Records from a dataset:
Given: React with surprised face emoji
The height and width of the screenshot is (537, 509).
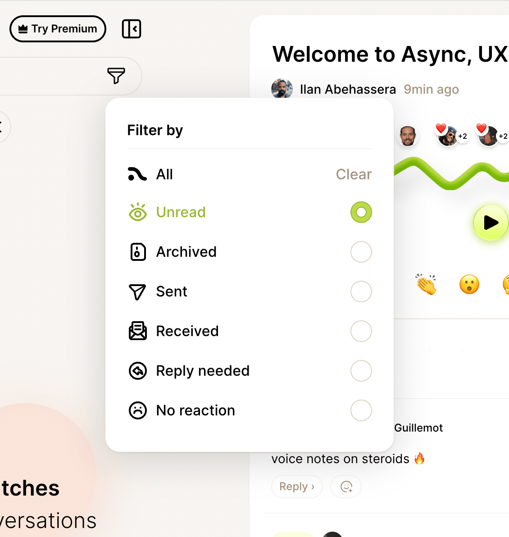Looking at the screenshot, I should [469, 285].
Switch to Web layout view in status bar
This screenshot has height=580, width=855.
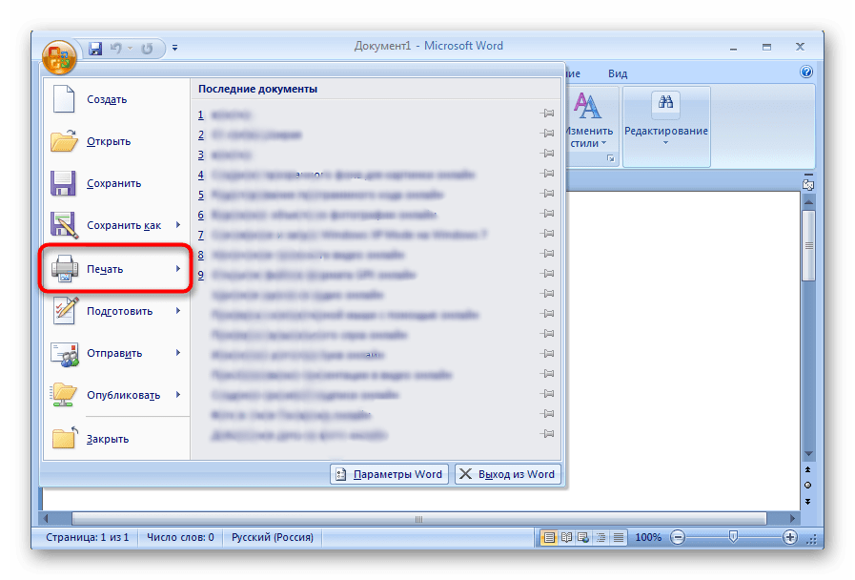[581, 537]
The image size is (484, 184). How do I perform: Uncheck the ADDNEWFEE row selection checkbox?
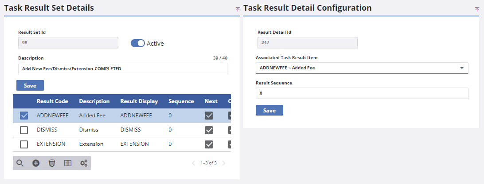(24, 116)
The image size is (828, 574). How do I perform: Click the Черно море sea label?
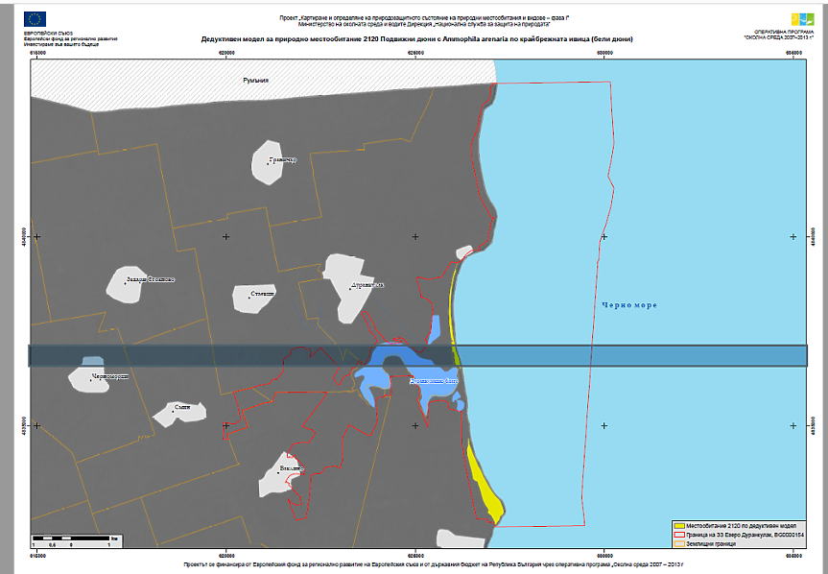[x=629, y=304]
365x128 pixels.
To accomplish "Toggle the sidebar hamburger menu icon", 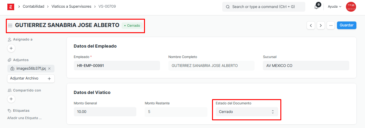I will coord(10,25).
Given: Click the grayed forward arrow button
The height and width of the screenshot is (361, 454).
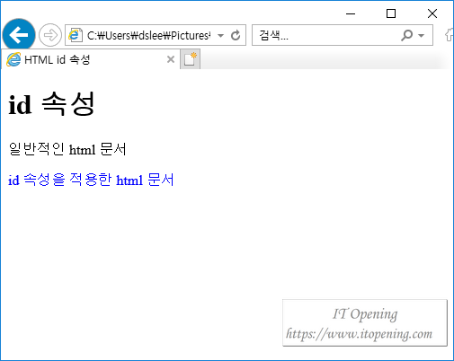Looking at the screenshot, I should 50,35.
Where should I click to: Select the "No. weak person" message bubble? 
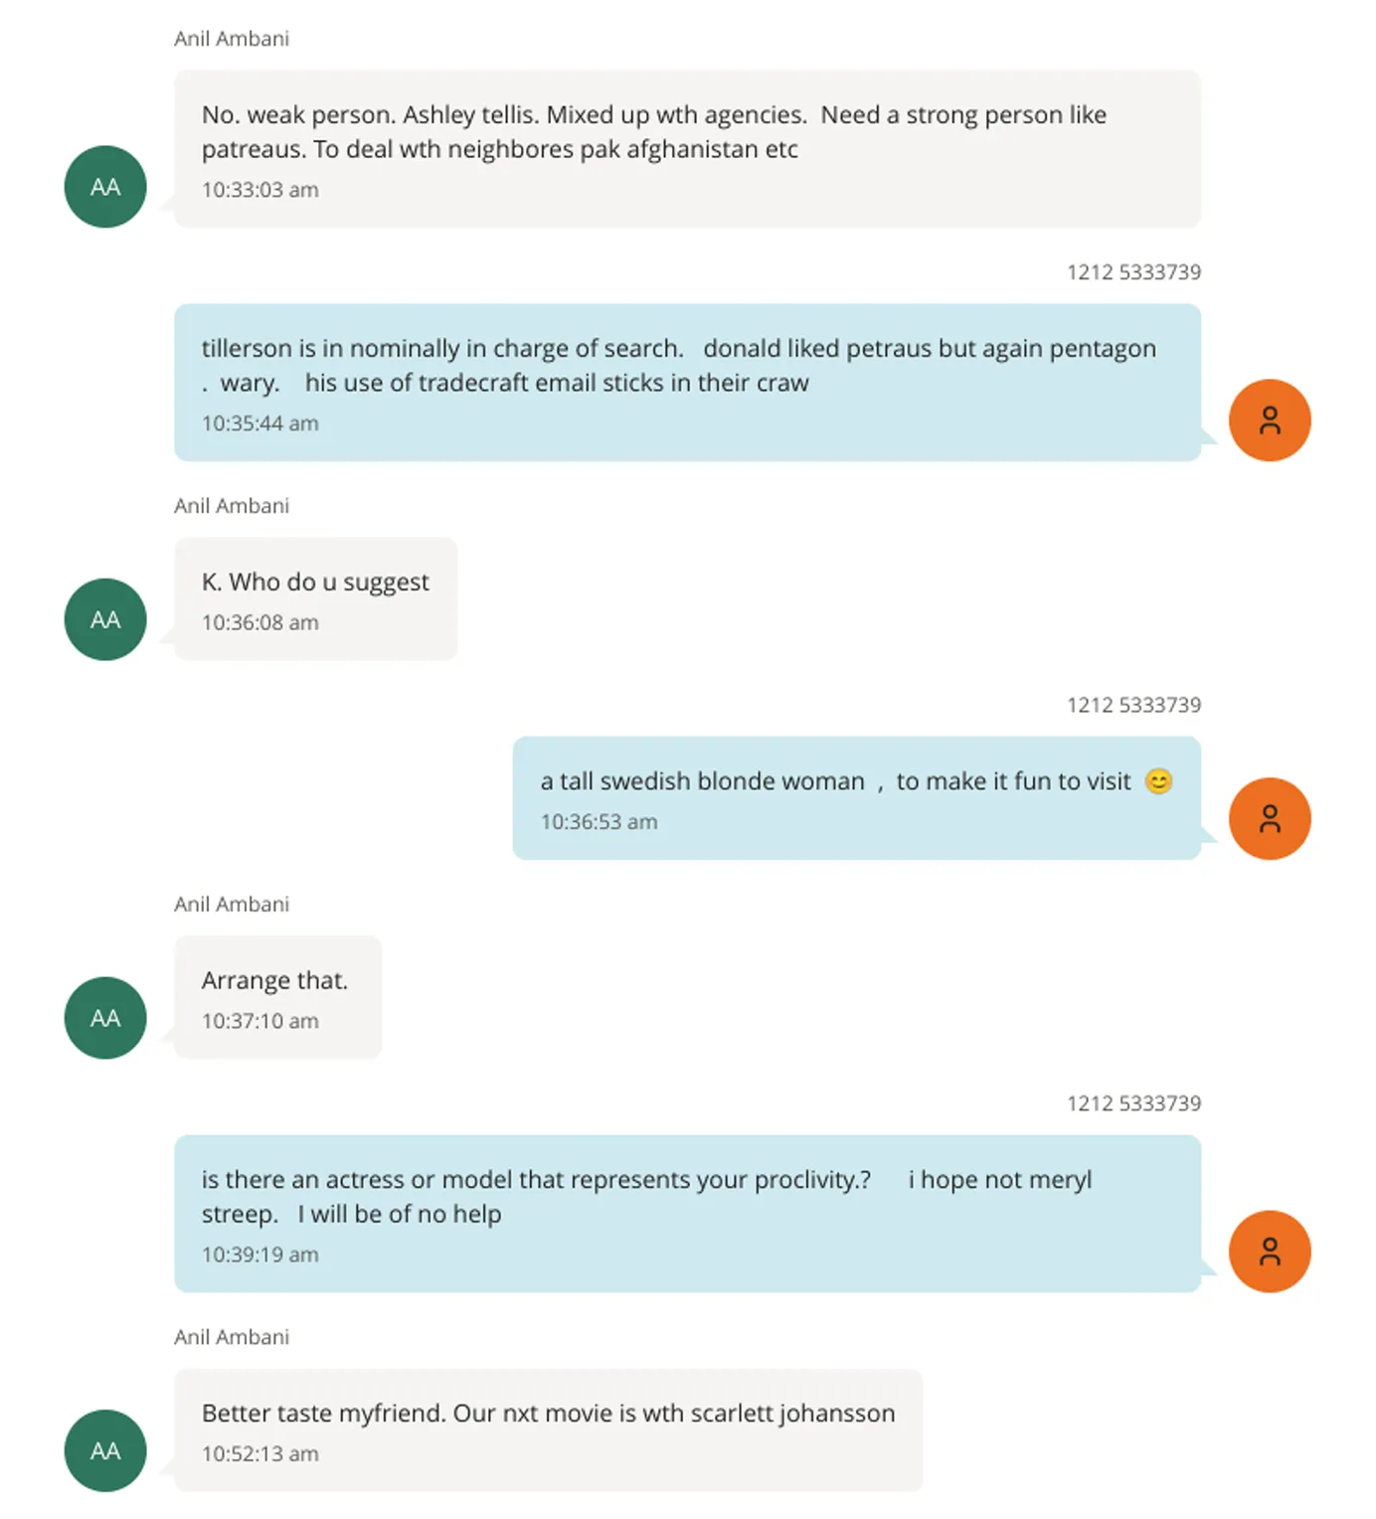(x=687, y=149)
* * *
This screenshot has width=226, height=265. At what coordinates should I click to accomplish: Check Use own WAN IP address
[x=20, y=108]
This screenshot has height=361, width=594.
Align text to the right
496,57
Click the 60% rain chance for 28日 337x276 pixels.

YOUR ASSIGNMENT
Whenever the word "pixels" shows up in a line of the entries, list that line.

RESULT BELOW
365x128 pixels.
Click the 60% rain chance for 28日 337x276 pixels.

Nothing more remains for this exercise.